**WHAT THE EXERCISE ASKS**
Every record should be copied exactly, and the images omitted.

**Saved data entries**
⟨

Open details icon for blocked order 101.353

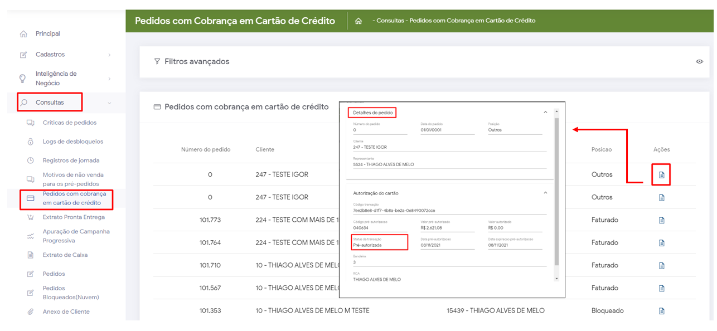coord(662,311)
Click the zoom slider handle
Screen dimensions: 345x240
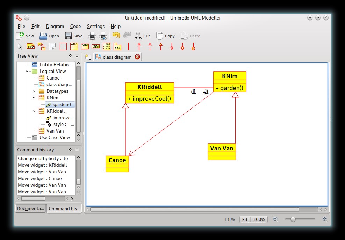tap(293, 219)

⟩

**OUTPUT**
Open details icon for blocked order 101.353

coord(662,311)
Click the zoom slider handle
Screen dimensions: 345x240
tap(293, 219)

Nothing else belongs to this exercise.